#### WORK REQUEST:
Once you have read the data below, please repeat all of it exactly.

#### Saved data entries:

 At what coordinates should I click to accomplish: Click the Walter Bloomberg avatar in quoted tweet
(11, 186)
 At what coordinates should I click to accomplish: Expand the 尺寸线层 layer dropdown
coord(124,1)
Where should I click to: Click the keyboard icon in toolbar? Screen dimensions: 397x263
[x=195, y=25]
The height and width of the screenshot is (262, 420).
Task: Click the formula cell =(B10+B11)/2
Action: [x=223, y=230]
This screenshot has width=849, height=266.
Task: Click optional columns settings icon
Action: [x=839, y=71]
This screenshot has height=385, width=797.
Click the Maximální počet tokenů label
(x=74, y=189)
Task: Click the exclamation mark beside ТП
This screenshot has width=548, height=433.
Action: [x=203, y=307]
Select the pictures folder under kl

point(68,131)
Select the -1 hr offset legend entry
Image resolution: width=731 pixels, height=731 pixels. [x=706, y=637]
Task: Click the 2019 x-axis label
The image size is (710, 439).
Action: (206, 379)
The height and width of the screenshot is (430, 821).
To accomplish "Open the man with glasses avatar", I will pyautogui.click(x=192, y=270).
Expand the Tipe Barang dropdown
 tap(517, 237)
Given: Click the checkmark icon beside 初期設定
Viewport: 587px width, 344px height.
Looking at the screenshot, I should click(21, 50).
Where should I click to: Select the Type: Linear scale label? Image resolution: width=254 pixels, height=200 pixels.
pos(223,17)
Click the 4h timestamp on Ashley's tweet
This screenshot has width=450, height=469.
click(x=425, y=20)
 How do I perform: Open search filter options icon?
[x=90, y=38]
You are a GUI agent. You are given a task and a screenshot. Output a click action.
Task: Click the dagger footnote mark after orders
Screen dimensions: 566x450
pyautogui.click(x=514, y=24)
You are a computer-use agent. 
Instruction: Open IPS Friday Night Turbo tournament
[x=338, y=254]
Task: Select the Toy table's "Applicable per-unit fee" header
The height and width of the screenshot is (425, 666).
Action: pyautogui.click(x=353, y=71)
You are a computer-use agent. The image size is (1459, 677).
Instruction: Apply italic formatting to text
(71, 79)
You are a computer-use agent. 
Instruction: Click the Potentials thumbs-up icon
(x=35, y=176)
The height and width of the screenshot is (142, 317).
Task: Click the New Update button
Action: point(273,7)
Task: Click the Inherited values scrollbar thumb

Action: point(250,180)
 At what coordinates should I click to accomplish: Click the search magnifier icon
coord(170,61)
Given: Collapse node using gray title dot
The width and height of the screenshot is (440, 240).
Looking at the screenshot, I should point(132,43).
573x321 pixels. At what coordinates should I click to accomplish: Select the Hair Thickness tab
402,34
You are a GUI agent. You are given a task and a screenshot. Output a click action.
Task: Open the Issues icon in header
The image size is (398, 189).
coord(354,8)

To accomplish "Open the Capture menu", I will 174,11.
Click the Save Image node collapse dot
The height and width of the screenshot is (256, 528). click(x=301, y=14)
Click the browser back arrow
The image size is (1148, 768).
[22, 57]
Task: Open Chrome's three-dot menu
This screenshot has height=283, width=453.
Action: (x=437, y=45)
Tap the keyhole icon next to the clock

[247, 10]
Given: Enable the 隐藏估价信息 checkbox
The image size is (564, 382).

#### RESULT OF THE TASK:
 At what coordinates should I click to accomplish: Click the Walter Bloomberg avatar in quoted tweet
(11, 186)
 At what coordinates should I click to accomplish: Expand the 尺寸线层 layer dropdown
coord(124,1)
Where should I click to: Click the keyboard icon in toolbar? Screen dimensions: 397x263
[x=195, y=25]
The height and width of the screenshot is (262, 420).
Task: Click the formula cell =(B10+B11)/2
Action: [x=223, y=230]
This screenshot has width=849, height=266.
Task: Click optional columns settings icon
Action: [x=839, y=71]
This screenshot has height=385, width=797.
Click the Maximální počet tokenů label
(x=74, y=189)
Task: Click the exclamation mark beside ТП
This screenshot has width=548, height=433.
Action: [x=203, y=307]
Select the pictures folder under kl

point(68,131)
Select the -1 hr offset legend entry
Image resolution: width=731 pixels, height=731 pixels. [x=706, y=637]
Task: Click the 2019 x-axis label
The image size is (710, 439).
Action: (206, 379)
The height and width of the screenshot is (430, 821).
To accomplish "Open the man with glasses avatar", I will pyautogui.click(x=192, y=270).
Expand the Tipe Barang dropdown
 tap(517, 237)
Given: Click the checkmark icon beside 初期設定
Viewport: 587px width, 344px height.
Looking at the screenshot, I should click(21, 50).
Where should I click to: Select the Type: Linear scale label? Image resolution: width=254 pixels, height=200 pixels.
pos(223,17)
Click the 4h timestamp on Ashley's tweet
This screenshot has width=450, height=469.
click(x=425, y=20)
 How do I perform: Open search filter options icon?
[x=90, y=38]
You are a GUI agent. You are given a task and a screenshot. Output a click action.
Task: Click the dagger footnote mark after orders
Screen dimensions: 566x450
pyautogui.click(x=514, y=24)
You are a computer-use agent. 
Instruction: Open IPS Friday Night Turbo tournament
[x=338, y=254]
Task: Select the Toy table's "Applicable per-unit fee" header
The height and width of the screenshot is (425, 666).
Action: pyautogui.click(x=353, y=71)
You are a computer-use agent. The image size is (1459, 677).
Instruction: Apply italic formatting to text
(71, 79)
You are a computer-use agent. 
Instruction: Click the Potentials thumbs-up icon
(x=35, y=176)
The height and width of the screenshot is (142, 317).
Task: Click the New Update button
Action: point(273,7)
Task: Click the Inherited values scrollbar thumb

Action: point(250,180)
 At what coordinates should I click to accomplish: Click the search magnifier icon
coord(170,61)
Given: Collapse node using gray title dot
The width and height of the screenshot is (440, 240).
Looking at the screenshot, I should point(132,43).
573x321 pixels. At what coordinates should I click to accomplish: Select the Hair Thickness tab
402,34
You are a GUI agent. You are given a task and a screenshot. Output a click action.
Task: Open the Issues icon in header
The image size is (398, 189).
coord(354,8)

To accomplish "Open the Capture menu", I will 174,11.
Click the Save Image node collapse dot
The height and width of the screenshot is (256, 528). click(x=301, y=14)
Click the browser back arrow
The image size is (1148, 768).
[22, 57]
Task: Open Chrome's three-dot menu
This screenshot has height=283, width=453.
Action: (x=437, y=45)
Tap the keyhole icon next to the clock

[247, 10]
Given: Enable the 隐藏估价信息 checkbox
The image size is (564, 382).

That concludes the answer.